Saç dökülmesi, bir bakım yazarı olarak en sevdiğim konudur; daha doğrusu, saçların yeniden çıkması ve kalıcılığı benim en sevdiğim konulardır, çünkü erkeklerde görülen incelmeyi tersine çevirmenin veya saç dökülmesini ilk etapta önlemenin son derece etkili bazı yolları vardır. Bu şey bir erkeğin güvenini çoğu nemlendiriciden, diş macunu tüpünden veya şampuandan çok daha fazla değiştirir (bu şeyler hakkında yazmaktan hoşlanmadığımdan da değil). Saç ekimi konusunda açık ve gururla konuşmak zorunda olduğumu hissediyorum.
Elbette, finasterid ve minoksidil saçları yerinde tutmak ve ağırlaştırmak için harika çalışıyor ancak kaybedilen saçların tümü, nakil olmadan geri getirilemez. Ciddi bir durgunluk yaşadım ve bir durgunluk genellikle müdahale edilmeden tamamen sona erer. Genel taç incelmesiyle, ancak son bir veya iki yılda kaybettiğiniz saçları ekime gerek kalmadan gerçek anlamda geri kazanabilirsiniz ve bu, minoksidil ve/veya finasteridin sürekli kullanımını gerektirir.
Nakilden yaklaşık üç buçuk yıl sonra, hem kendi sonuçlarımı hem de eşimin sonuçlarını (bu fotoğraflarda sekizinci ayına giriyor) paylaşmak istiyorum.
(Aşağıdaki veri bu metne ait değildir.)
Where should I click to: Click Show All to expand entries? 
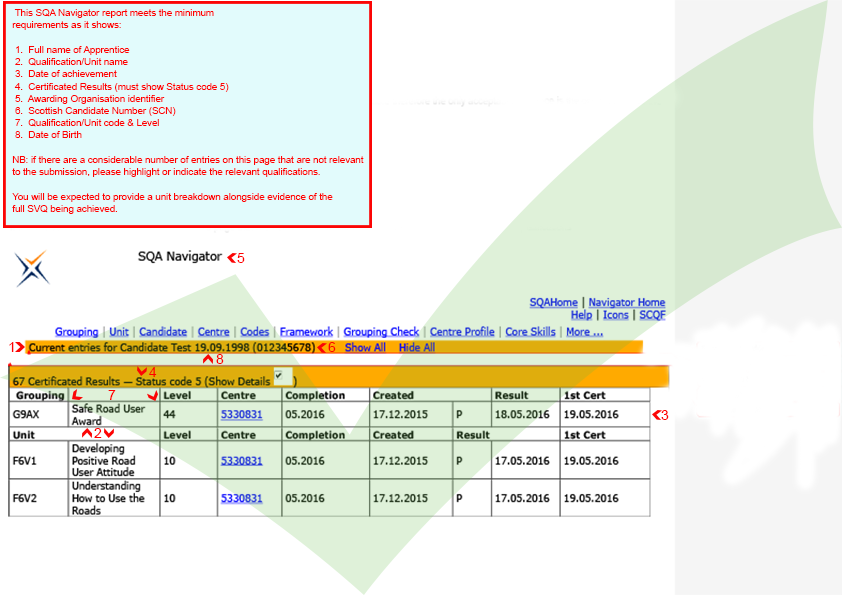365,348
Saç tipi, yoğunluğu ve dökülme şekli açısından ihtiyaçlarımızın nasıl farklılaştığını, sonuçlar açısından neler bekleyebileceğinizi açıklayacağım ve saç ekimine nasıl yaklaşmanız gerektiği (ve saç ekimine ne şekilde başvurmanız gerektiği) konusunda size buz gibi tavsiyeler vereceğim. ya da değil, insan bundan tamamen kaçınmalıdır).
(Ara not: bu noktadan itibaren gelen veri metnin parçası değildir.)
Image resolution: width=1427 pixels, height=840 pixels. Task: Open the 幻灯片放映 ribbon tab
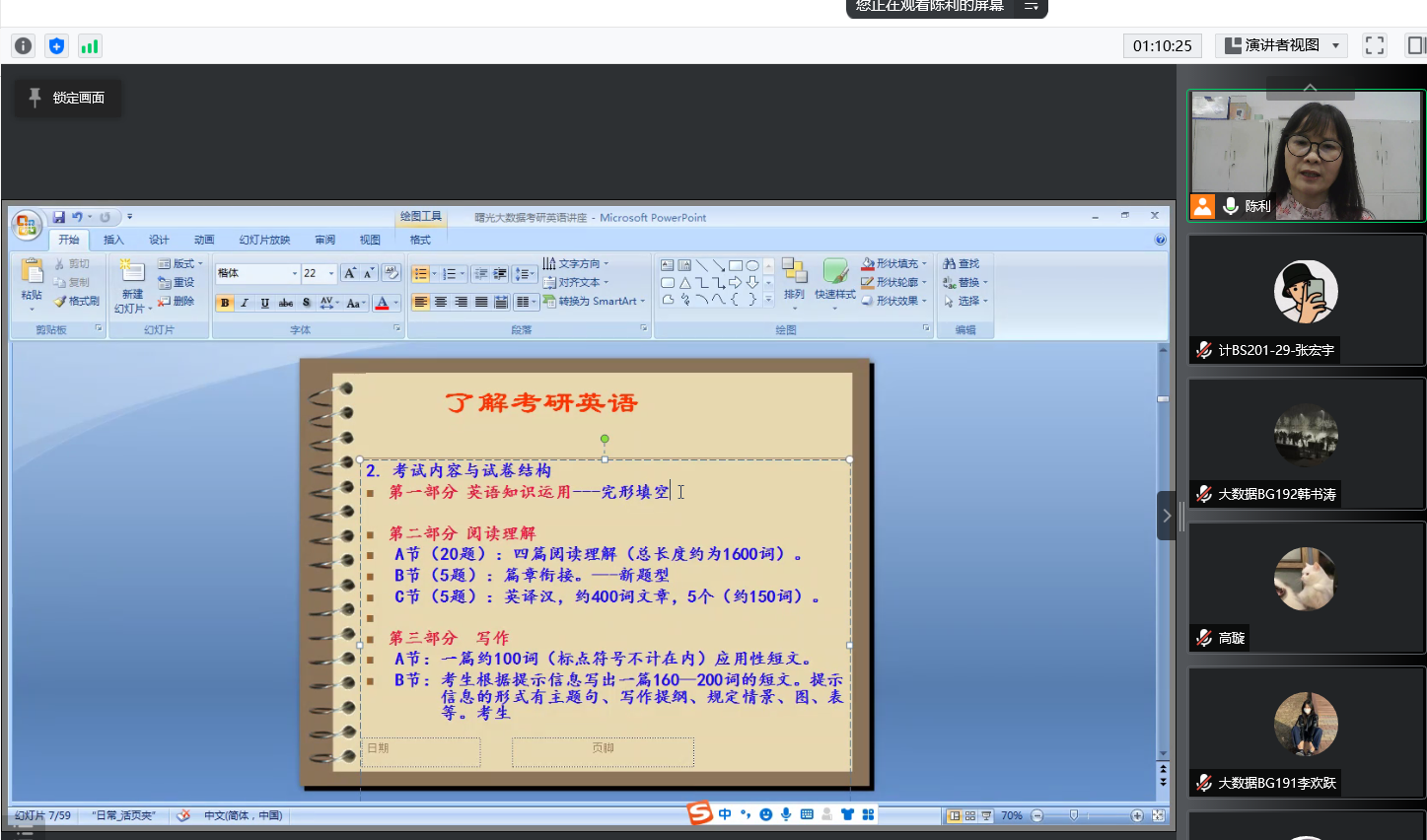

Bir şeyi açıklığa kavuşturmak istiyorum: Kel olmak utanılacak bir şey değildir. Aslında, bunu benden daha iyi benimseyen oğlanları kıskanıyorum; kel bir babam ve kel bir erkek kardeşim var, her ikisi de cilalı kubbeyi çok güzel takıyor.
Saç ekimimizi nerede yaptırdık
İkimiz de saç ekimi için Türkiye’ye gittik – anonim bir ekime benzer şekilde GQ Yakın zamanda aynısını yapan yazar. Özellikle ortağım André ve ben oraya gittik. Dr. Serkan Aygın‘nin kliniği. Ve eğer önceden onay almak istiyorsanız, şunu elde edersiniz: Harika sonuçlar. Hayran-korkutucu-zevkli.
İstanbul’a gitme kararı benim için zor olmadı. Her şeyden önce, Avrupa’da yaşıyoruz ve uçuş sadece birkaç saat sürdü, bu da uzun mesafeli bir uçuşla eve uçmanın stresini bir miktar hafifletti. İkincisi, İstanbul’daki dünya çapındaki doktorların yoğunluğu hayret verici. Türkiye’de 3.000 ila 4.000 ABD Doları karşılığında, ABD’de 10.000 ila 30.000 ABD Doları arasında bir maliyete sahip bir prosedür alabilirsiniz. (FWIW: NYC’de alabileceğinizden daha ucuz Botoks istiyorsanız: Kansas’a ve Kansas’tan bir uçuş rezervasyonu yapın, Botoks alın ve yine de paradan tasarruf edebilirsiniz.)
İstanbul’da, uçuşlar ve oteller de dahil olmak üzere birinci sınıf tesislerin çoğunda genellikle 2.000 ila 5.000 ABD Doları civarında harcama yapabilirsiniz. Dolayısıyla coğrafi uygunluk konusunda karar vermeden önce bunu düşünün. İstanbul Havalimanı’ndaki her beş erkekten birinin kubbesinin yeni sökülmüş olduğundan bahsetmiyorum bile. Güvenlikten pembe ve kabuklu bir kafa derisiyle geçtiğin için kimse sana komik bakmayacak – söz veriyorum. Bu biraz tuhaf normal her şey orada hissediliyor.